Update 2010-01-16 17:19:40

Okay, I have fixed a bug which was double-escaping special characters. Amazingly, it turned out that characters were being put through htmlspecialchars() somewhere between being POSTed as form data and being available to PHP's $_POST global variable. Being completely unable to find any kind of documentation or bug explaining this behaviour, I eventually magically solved the problem by putting header('Content-type: text/html; charset=UTF-8'); at the beginning of each page load. Why this worked, I don't really know.

It is also now impossible to submit certain special characters which are not permitted in XHTML documents, those between hex codes 0 and 1F. Unfortunately, I have discovered that PHP's Unicode support is extremely poor, varying between experimental and non-existent, so the treatment of special characters is not currently to my liking. There's no function to, for example, turn a single character into its hex sequence and back again, or to check that a specific hex sequence is defined in Unicode or not.

Update 2010-02-05 09:55:12

The HTML parser I had written was a little unwieldy and it looked like it was going to be surprisingly difficult to maintain. I did some research into formal grammars, formal languages, context-free grammars and languages (which HTML is), regular grammars and languages (which HTML is not), formal language parsing and parsers. I formulated the small permissible subset of HTML which makes up comments on this site as a context-free grammar, and then rendered it into Chomsky Normal Form which allowed me to implement the CYK algorithm. Unfortunately, this algorithm has two major drawbacks: it operates in O(n3) time (a comment twice as long takes eight times as long to parse) and it has absolutely no capability to tell the user how, exactly, parsing has failed.

I didn't release this new parser "into the wild" while I mulled over this problem.
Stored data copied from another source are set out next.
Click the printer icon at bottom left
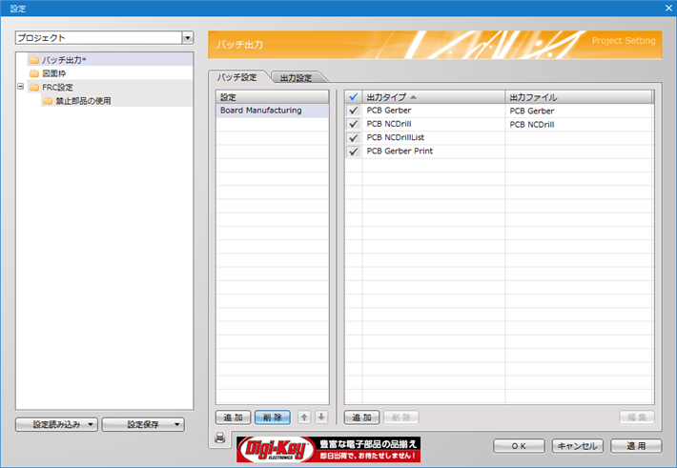 [x=219, y=437]
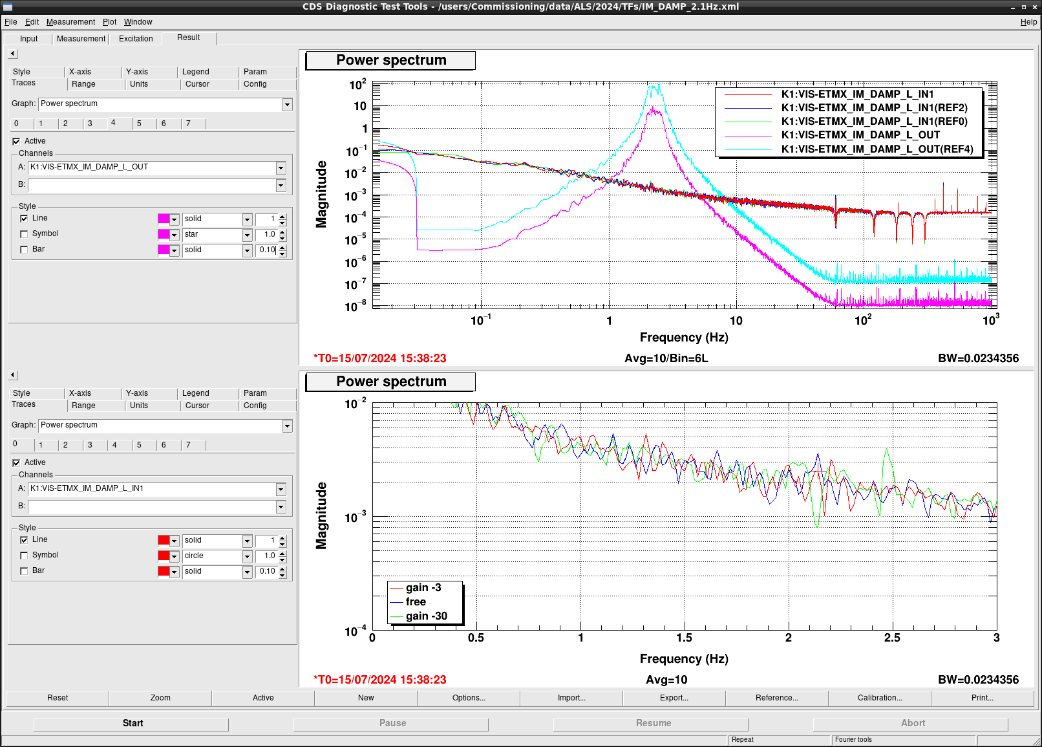Collapse the upper panel with arrow icon
The width and height of the screenshot is (1042, 747).
pos(13,54)
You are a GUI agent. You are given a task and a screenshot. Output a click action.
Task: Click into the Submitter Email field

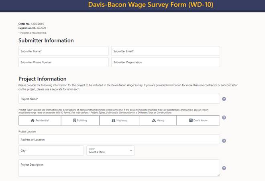(x=165, y=51)
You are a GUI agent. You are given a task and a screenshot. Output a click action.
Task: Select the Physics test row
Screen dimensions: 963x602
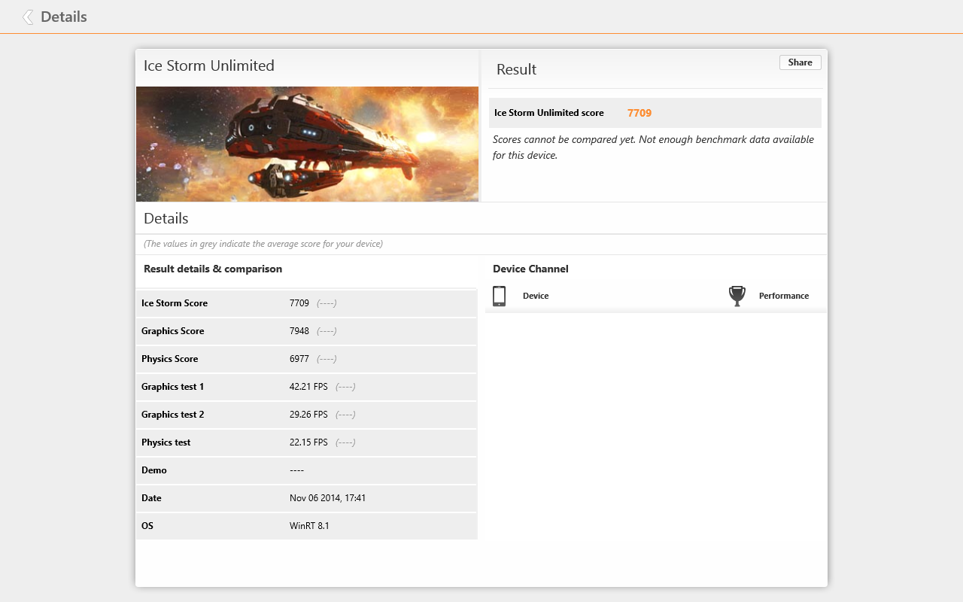click(306, 442)
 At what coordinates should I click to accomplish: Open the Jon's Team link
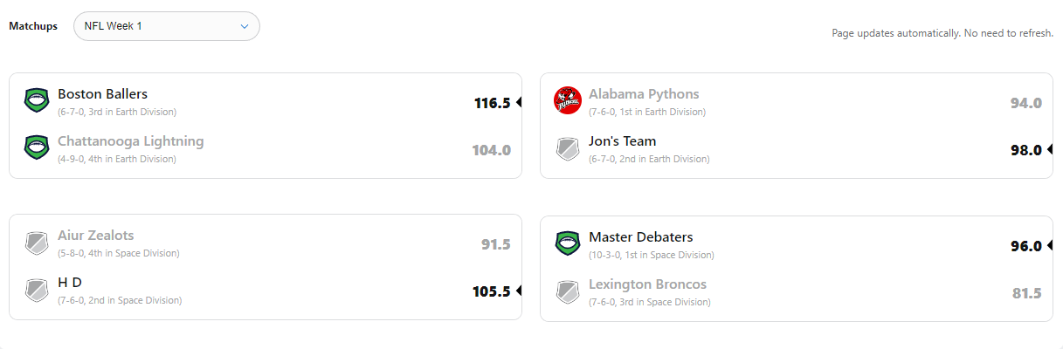coord(622,141)
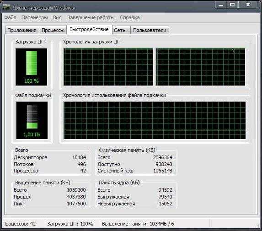Minimize the Task Manager window
262x231 pixels.
(221, 5)
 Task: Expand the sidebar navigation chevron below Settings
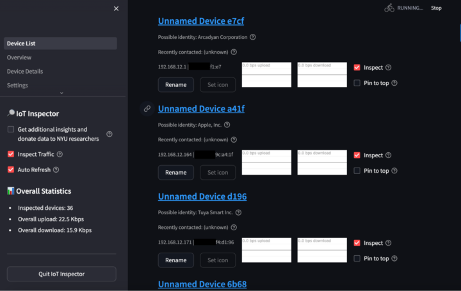(61, 93)
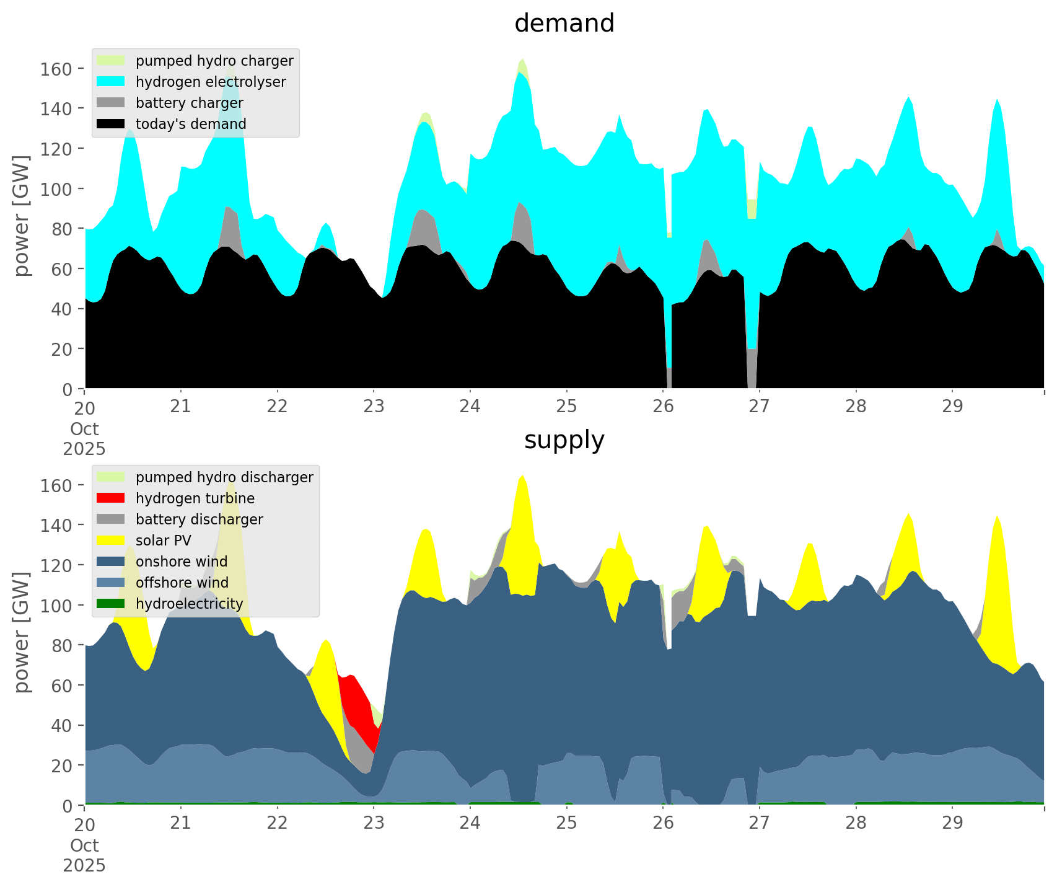Select the red hydrogen turbine legend swatch
The height and width of the screenshot is (887, 1057).
111,498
I quickly realised that the interesting thing about HTML is that there is only a single precise parse tree - while it is possible for the same HTML string can be correctly produced in many different ways, the parse tree arising from this production is always identical. I realised that the reason for this is that all the possible non-terminal characters in this CFG are either left-handed / producers or right-handed / productions - in rules of the form ABC, any given non-terminal character either always appears as B or always appears as C. This sets much greater constraints on how a string can be formed. For example, if the string begins with a right-handed character C, then you know that the string cannot be formed because there is no left-handed B to produce at the same time.

In addition, if the rules are formulated so that BC is a unique key in production rules, then each two-character combination can only be formed in one way, from A (or not at all). So, when parsing, if you encounter BC, you KNOW you can INSTANTLY reduce that to A and continue to parse, no questions asked, no problems raised. Or, if you encounter a combination DE, where the handednesses match but there is no production rule, you KNOW that that combination can NEVER be produced, so you can instantly throw an error. As a result, you can now parse the string in linear time.

I implemented this last night. I can pin this down in more specific terms if anybody cares, but I'm pretty sure I've simply independently discovered one of these (though at first glance it's not easy to tell which one).

You can now use <br /> line breaks, and adding more formatting rules is now trivial for me (if I ever decide to).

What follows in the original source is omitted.